*** Opening of Excerpt to read ***
Plaintiff alleges that all of the defendants were aware of dangerous conditions at CSH but took no protective measures for his health and safety to prevent Plaintiff's infection by the disease known as Valley Fever. Plaintiff alleges that on February 16, 2006, he was transferred to CSH. There were rumors and scientific information that the area surrounding CSH was extremely lethal because Valley Fever spores were known to be in the soil. Plaintiff and other detainees were assured by employees that the environment was not life threatening, and because the hospital was a hermetically sealed environment, the chance of contracting an infection was a million to one.

Before Plaintiff was transferred, he asked his attorneys from the Orange County Public Defenders' Office about the risk of infection. They shrugged off the notion as a minor issue about which little was known. When Plaintiff became infected a year or so later, the attorneys did not take any responsibility and also failed to present evidence of his medical condition at his jury trial to make a difference in his confinement.

Plaintiff met with defendant Dr. Peter Bresler at CSH when Plaintiff experienced painful symptoms. Dr. Bresler diagnosed him with a severe case of the flu and failed to prescribe any effective medication, allowing Valley Fever disease to spread to Plaintiff's spinal cord, requiring surgery.
*** Close of Excerpt to read ***
*** Opening of Record extracts ***
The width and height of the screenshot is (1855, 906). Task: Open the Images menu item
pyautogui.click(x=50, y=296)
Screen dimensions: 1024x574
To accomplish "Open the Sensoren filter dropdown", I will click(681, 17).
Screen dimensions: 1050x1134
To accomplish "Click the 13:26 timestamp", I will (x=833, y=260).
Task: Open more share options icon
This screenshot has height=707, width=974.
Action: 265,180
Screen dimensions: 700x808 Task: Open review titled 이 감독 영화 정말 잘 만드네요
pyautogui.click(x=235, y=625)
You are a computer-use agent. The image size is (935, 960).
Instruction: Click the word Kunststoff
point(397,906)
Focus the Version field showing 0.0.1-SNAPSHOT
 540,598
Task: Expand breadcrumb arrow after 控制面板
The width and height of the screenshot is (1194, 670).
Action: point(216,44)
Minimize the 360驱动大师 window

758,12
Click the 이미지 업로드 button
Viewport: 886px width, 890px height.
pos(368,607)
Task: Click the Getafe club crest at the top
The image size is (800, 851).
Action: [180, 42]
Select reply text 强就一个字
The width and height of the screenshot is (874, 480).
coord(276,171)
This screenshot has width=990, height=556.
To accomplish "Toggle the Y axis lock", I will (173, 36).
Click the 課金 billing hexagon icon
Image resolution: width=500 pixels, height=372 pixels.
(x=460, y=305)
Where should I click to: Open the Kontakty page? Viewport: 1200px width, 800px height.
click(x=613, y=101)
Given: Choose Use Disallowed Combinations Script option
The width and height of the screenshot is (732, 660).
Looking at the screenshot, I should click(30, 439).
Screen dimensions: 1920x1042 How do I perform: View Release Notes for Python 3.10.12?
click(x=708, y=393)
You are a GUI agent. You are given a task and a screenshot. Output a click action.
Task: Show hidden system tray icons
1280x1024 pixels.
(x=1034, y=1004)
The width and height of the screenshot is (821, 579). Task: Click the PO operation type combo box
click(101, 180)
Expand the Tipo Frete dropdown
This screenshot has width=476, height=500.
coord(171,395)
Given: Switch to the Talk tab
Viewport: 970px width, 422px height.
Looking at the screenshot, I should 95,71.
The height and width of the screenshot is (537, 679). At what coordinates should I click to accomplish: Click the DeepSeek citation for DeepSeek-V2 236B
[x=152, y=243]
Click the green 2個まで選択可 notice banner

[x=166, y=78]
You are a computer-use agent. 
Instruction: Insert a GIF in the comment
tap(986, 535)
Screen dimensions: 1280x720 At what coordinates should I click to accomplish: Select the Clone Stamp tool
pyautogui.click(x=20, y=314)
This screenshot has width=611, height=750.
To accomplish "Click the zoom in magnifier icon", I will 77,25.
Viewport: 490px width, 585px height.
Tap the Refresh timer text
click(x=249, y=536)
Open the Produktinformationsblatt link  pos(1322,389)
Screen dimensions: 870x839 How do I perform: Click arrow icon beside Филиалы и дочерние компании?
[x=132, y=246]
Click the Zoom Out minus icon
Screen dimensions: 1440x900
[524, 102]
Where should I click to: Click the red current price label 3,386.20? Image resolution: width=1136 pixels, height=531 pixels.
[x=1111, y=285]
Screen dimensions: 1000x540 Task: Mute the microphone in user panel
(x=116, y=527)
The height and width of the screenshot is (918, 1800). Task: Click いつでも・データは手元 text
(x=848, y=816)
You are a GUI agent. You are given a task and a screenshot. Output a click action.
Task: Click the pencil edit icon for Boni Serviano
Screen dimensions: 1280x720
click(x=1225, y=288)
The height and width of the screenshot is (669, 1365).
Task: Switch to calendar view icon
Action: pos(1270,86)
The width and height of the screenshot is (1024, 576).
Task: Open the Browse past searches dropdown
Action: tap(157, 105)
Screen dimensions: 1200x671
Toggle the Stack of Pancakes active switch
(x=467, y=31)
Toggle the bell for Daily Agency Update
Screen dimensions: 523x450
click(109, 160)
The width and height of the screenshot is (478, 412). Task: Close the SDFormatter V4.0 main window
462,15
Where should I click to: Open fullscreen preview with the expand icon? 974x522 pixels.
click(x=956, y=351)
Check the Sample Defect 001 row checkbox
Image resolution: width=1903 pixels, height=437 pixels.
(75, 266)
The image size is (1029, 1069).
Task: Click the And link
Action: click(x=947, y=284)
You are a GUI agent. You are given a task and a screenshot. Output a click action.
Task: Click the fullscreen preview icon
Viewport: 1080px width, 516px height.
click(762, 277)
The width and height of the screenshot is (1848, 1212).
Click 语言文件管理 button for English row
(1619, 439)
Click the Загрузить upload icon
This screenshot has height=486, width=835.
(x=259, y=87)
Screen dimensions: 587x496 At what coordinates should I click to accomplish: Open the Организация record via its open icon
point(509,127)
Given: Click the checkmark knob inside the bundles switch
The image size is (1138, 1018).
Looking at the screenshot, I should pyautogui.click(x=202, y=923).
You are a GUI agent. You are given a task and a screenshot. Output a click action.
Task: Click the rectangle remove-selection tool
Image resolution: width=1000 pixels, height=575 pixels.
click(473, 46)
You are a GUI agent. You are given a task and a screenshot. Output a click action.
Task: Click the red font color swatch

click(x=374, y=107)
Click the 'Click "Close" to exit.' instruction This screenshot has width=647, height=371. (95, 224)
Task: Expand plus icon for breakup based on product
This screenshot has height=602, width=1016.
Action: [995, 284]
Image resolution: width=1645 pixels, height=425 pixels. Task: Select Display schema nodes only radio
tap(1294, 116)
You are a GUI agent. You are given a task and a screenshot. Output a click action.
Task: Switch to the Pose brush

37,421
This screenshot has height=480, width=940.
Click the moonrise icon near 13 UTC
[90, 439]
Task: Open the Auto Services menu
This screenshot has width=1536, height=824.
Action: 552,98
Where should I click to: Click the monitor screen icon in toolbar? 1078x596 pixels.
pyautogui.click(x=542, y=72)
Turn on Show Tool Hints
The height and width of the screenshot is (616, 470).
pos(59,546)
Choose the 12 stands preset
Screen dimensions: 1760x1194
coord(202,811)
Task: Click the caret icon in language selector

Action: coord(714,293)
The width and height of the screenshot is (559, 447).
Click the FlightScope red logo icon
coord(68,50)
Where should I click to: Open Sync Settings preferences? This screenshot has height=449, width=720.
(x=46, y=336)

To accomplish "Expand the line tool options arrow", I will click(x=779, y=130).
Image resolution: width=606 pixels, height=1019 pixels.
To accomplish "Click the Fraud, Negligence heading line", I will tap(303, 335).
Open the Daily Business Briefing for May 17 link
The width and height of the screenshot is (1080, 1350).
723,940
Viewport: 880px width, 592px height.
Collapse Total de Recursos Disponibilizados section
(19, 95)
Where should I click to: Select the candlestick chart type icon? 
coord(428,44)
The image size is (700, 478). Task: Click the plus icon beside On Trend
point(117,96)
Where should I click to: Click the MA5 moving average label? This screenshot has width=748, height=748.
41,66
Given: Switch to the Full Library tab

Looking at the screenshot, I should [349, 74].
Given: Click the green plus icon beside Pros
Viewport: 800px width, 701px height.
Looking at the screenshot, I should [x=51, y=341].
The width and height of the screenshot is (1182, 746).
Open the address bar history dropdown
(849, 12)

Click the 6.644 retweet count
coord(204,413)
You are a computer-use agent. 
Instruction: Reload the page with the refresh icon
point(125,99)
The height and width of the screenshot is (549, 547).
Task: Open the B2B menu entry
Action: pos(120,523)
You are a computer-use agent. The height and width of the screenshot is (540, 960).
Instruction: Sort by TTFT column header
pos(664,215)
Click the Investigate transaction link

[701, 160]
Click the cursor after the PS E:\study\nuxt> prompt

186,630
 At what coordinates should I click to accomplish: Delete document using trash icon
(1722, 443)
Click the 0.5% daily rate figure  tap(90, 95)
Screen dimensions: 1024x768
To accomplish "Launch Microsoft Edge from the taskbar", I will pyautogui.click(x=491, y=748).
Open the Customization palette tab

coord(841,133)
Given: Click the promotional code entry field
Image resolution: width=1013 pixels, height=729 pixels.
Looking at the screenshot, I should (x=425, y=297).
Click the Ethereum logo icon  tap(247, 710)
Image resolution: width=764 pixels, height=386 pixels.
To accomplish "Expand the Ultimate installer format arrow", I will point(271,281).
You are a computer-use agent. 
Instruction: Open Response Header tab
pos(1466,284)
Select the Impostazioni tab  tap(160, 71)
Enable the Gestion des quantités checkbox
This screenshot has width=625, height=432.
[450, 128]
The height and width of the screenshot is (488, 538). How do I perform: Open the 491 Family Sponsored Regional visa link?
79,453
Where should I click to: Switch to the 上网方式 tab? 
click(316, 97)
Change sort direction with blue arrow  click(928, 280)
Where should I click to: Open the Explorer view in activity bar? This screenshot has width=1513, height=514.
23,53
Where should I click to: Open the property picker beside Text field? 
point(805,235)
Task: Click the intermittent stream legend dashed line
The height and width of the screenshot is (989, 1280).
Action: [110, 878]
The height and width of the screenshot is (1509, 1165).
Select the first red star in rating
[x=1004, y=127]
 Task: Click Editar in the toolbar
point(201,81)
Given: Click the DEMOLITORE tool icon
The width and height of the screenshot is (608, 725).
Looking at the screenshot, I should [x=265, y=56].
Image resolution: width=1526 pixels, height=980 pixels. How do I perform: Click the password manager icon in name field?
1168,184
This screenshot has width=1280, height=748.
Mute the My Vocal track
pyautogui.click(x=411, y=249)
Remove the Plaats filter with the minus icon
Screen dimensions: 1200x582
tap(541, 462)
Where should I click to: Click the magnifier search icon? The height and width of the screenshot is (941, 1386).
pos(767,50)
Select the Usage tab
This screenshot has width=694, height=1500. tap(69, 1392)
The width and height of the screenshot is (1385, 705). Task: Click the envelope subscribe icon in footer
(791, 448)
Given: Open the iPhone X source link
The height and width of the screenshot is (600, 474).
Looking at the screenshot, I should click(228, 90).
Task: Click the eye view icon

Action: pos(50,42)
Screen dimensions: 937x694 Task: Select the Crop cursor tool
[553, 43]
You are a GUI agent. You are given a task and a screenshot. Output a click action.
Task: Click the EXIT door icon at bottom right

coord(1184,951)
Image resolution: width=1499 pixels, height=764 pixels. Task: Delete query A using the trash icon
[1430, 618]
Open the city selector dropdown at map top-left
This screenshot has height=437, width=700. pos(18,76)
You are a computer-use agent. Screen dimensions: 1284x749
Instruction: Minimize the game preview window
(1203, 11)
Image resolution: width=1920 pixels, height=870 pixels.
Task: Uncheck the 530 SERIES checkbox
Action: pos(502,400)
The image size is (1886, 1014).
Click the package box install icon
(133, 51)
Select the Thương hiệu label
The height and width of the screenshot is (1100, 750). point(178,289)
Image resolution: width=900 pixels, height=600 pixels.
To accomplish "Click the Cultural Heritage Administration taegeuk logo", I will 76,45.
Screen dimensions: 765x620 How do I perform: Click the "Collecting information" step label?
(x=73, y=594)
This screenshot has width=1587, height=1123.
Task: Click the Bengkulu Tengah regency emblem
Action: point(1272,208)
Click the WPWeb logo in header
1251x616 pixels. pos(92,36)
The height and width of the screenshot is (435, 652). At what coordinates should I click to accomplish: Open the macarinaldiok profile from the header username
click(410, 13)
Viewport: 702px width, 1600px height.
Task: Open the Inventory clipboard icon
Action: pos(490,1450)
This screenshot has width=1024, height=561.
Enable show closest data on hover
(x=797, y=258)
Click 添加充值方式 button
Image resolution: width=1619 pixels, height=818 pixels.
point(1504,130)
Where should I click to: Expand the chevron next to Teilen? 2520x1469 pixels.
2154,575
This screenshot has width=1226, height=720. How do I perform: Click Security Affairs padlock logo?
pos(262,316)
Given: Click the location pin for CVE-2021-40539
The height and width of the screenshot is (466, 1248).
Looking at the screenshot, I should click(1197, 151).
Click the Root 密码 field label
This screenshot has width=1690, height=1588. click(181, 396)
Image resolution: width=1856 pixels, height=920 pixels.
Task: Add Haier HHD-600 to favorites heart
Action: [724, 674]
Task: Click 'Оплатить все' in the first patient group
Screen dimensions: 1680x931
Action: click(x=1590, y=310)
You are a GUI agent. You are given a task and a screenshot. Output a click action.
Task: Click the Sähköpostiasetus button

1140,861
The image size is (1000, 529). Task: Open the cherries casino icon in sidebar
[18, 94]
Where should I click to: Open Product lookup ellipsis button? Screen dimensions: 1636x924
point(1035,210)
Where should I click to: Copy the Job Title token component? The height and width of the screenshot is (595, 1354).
*** Close of Record extracts ***
Problem set -
**1)** According to the Valley Fever excerpt, on what date was Plaintiff transferred to CSH?
**2)** List each thing the Valley Fever excerpt says Plaintiff's attorneys from the Orange County Public Defenders' Office did or failed to do regarding his infection risk or his infection.
**3)** Repeat the part of the Valley Fever excerpt starting with "Plaintiff alleges that all" and going on through "million to one.".

Exercise answers -
**1)** February 16, 2006.

**2)**
- They shrugged off the notion of infection risk as a minor issue about which little was known.
- They did not take any responsibility when he became infected.
- They failed to present evidence of his medical condition at his jury trial.

**3)**
Plaintiff alleges that all of the defendants were aware of dangerous conditions at CSH but took no protective measures for his health and safety to prevent Plaintiff's infection by the disease known as Valley Fever. Plaintiff alleges that on February 16, 2006, he was transferred to CSH. There were rumors and scientific information that the area surrounding CSH was extremely lethal because Valley Fever spores were known to be in the soil. Plaintiff and other detainees were assured by employees that the environment was not life threatening, and because the hospital was a hermetically sealed environment, the chance of contracting an infection was a million to one.